Track down every line below that holds "Subscribe" and copy it.

======== DATA

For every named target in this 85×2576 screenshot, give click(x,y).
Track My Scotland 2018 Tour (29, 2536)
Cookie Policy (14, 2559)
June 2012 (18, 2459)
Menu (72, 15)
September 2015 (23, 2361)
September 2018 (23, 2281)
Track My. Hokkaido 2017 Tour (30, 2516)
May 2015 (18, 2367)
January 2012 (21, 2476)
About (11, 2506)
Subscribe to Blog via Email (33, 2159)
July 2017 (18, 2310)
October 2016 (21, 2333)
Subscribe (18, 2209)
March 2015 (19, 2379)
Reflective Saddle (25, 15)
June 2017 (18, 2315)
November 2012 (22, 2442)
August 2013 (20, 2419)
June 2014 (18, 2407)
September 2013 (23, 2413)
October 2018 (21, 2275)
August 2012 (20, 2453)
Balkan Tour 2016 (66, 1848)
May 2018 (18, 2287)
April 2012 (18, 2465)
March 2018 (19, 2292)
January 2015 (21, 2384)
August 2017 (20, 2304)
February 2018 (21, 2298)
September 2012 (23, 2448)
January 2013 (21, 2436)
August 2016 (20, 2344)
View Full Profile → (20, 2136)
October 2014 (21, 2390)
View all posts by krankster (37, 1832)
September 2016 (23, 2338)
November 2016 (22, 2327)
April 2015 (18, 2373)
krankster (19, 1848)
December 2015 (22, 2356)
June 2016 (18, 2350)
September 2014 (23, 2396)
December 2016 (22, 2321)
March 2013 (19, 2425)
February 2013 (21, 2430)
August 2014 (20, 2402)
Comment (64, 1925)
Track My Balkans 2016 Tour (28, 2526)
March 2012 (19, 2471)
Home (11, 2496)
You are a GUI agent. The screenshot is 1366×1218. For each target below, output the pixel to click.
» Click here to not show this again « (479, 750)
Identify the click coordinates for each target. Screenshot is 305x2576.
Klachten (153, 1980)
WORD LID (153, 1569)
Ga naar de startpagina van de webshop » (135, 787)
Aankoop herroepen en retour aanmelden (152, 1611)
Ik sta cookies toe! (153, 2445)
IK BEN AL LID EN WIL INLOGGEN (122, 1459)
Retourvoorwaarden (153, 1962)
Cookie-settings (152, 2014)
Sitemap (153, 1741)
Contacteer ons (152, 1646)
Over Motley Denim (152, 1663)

================

» **TASK ANSWER**
Subscribe to Blog via Email (33, 2159)
Subscribe (18, 2209)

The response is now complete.